■ **MATERIAL FOR THE TASK**
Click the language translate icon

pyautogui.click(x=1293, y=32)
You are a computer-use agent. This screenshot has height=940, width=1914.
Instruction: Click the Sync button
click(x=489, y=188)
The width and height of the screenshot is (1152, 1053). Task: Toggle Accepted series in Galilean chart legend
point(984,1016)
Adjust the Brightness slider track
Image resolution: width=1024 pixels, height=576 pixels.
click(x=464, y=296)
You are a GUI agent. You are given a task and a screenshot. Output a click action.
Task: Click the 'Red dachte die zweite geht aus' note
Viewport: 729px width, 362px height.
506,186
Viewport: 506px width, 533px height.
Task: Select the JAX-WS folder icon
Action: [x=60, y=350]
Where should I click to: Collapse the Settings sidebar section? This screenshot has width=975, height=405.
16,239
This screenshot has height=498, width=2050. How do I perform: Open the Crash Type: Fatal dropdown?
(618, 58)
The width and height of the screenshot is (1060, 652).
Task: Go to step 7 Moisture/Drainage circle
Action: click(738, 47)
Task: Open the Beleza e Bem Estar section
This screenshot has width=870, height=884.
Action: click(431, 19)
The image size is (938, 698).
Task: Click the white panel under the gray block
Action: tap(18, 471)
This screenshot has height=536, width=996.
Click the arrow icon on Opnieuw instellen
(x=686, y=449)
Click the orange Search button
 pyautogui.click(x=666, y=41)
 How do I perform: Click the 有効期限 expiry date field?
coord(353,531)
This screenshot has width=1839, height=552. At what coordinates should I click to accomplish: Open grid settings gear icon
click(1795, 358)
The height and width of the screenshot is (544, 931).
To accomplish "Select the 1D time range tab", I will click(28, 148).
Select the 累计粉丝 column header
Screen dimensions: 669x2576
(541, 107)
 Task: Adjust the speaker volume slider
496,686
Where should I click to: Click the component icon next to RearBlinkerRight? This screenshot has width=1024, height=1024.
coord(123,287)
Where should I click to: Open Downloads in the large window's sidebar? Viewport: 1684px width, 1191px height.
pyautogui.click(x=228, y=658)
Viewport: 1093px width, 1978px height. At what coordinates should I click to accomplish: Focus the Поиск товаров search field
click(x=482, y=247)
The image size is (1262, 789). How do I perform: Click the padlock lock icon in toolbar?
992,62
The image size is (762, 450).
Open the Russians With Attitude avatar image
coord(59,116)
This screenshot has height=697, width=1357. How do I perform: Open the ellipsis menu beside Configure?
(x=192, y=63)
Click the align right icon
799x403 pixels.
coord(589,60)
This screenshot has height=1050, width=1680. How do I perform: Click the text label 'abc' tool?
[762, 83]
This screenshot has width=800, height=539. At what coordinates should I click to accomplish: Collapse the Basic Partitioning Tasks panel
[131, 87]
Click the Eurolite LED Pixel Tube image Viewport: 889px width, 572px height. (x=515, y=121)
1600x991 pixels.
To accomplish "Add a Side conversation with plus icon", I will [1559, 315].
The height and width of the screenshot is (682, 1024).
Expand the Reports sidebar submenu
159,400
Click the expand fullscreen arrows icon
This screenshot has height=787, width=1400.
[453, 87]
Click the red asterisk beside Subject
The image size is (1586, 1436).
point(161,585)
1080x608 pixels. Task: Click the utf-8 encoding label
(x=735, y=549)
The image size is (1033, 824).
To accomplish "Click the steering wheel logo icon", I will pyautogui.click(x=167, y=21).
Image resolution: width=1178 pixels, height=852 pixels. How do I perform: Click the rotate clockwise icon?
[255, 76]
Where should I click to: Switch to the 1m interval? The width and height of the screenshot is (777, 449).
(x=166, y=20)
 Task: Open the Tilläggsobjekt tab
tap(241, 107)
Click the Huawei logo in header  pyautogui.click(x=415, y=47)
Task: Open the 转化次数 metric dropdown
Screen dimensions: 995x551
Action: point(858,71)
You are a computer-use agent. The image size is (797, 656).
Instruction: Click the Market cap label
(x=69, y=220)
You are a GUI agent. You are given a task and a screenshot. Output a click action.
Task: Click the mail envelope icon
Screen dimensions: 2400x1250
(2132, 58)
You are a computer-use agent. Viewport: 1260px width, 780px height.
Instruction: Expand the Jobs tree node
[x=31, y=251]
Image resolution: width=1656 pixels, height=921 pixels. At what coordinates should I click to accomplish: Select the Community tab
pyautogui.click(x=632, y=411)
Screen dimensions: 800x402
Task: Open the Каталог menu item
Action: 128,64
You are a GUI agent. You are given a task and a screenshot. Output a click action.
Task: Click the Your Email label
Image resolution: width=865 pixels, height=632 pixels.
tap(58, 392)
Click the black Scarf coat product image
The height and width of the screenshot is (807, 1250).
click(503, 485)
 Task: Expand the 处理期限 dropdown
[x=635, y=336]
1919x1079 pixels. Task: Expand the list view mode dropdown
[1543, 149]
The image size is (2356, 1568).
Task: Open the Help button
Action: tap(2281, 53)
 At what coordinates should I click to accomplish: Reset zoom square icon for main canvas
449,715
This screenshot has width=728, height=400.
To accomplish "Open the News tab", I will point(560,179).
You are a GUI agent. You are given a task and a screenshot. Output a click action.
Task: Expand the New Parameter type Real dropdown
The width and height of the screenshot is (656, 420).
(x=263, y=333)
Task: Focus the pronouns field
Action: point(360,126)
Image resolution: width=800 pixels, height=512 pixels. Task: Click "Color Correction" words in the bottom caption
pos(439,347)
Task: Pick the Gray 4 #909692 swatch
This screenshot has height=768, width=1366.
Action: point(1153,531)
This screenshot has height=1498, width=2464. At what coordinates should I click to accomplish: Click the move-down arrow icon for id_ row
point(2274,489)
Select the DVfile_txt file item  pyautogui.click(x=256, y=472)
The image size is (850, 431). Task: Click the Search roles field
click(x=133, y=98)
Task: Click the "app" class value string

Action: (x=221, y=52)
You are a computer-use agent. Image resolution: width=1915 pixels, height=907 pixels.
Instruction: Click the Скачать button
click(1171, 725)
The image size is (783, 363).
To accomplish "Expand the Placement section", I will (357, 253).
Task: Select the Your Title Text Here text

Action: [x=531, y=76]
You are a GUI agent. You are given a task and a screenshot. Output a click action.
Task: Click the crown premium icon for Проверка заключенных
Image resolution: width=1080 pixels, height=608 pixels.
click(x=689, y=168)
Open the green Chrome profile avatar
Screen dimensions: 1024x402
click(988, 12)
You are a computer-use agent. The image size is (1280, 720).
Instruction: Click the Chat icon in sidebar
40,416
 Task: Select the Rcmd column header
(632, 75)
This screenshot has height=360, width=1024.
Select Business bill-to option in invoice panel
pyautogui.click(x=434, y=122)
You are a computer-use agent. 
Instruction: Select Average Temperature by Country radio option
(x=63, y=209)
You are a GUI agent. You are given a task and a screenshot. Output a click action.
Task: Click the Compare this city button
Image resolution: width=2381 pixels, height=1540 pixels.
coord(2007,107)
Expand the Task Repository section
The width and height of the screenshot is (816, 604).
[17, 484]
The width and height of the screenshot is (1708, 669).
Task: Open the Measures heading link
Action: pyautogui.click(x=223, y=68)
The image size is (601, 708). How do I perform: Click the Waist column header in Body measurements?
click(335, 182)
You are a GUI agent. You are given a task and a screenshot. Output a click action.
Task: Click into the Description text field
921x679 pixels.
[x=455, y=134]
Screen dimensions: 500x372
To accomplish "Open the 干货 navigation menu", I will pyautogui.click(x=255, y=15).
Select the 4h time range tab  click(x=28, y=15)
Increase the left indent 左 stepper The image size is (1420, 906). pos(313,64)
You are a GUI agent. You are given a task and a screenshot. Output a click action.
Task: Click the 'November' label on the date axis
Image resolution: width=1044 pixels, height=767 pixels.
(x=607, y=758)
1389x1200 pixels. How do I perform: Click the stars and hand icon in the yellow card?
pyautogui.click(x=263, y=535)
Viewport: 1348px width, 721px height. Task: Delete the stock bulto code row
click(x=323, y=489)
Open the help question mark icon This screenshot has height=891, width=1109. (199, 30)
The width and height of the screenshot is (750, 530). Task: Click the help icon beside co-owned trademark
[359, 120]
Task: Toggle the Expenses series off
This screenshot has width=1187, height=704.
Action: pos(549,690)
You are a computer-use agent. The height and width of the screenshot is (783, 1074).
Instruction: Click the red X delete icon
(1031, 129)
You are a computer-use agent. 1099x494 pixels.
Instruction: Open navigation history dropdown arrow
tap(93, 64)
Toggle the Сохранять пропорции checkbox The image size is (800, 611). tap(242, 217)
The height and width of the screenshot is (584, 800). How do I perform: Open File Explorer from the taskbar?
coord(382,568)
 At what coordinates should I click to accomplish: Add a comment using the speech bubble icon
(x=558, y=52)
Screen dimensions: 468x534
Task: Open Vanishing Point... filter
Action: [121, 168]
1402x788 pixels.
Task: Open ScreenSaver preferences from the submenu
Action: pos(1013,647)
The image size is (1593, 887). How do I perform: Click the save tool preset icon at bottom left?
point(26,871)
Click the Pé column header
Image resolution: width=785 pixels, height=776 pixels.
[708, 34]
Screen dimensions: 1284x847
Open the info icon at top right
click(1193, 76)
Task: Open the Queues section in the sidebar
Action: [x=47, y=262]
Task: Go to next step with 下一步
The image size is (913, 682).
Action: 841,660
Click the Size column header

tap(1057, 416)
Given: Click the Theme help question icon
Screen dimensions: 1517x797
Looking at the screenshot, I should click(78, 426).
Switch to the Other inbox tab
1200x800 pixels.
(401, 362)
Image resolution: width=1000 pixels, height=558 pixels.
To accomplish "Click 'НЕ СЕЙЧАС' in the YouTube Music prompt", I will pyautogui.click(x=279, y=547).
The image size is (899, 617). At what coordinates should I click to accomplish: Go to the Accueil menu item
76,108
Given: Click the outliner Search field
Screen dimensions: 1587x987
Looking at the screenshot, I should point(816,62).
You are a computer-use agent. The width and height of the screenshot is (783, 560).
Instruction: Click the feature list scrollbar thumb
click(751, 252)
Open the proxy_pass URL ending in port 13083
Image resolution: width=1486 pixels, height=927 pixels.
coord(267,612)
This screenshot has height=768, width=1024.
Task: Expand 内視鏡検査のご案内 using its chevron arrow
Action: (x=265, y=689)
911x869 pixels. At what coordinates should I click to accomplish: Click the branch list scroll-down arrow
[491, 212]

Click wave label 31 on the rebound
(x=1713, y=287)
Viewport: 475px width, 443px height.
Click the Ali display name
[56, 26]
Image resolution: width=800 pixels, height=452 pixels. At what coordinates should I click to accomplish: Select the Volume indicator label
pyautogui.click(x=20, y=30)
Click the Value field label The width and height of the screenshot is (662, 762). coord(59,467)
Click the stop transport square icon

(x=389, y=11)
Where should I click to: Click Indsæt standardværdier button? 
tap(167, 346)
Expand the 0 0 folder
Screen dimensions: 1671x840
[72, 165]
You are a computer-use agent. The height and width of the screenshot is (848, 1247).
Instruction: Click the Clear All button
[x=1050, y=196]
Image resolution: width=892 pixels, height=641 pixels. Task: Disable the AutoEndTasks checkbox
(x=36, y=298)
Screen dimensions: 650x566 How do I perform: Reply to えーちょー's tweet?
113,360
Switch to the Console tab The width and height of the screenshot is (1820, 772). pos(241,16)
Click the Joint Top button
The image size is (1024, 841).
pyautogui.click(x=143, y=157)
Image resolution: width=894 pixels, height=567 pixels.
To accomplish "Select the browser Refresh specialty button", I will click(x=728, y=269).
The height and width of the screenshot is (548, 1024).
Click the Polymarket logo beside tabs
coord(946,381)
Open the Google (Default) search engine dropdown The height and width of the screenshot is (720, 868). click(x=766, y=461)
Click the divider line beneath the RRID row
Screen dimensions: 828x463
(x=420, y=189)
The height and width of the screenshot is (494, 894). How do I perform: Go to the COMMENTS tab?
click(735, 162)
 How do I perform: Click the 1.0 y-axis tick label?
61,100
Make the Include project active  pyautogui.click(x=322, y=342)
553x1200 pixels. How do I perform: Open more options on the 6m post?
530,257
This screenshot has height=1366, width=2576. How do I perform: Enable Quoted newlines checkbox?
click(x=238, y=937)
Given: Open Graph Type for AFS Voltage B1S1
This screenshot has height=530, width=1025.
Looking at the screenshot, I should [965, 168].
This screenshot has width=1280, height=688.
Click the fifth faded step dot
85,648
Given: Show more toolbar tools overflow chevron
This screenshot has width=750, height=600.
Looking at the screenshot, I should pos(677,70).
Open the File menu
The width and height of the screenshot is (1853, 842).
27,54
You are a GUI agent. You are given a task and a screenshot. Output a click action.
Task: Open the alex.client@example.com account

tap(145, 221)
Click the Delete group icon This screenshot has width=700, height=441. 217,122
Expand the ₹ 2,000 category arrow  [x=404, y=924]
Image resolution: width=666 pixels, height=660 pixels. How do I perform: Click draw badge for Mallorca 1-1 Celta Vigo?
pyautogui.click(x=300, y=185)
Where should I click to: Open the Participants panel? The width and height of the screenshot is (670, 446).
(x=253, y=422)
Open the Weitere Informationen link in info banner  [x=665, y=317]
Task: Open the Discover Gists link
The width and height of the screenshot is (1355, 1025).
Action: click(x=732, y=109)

■ **EXERCISE INSTRUCTIONS**
Every line that holds the word "question" should be copied from the listing.

■ **WRITTEN SOLUTION**
Open the help question mark icon This screenshot has height=891, width=1109. (199, 30)
Given: Click the Theme help question icon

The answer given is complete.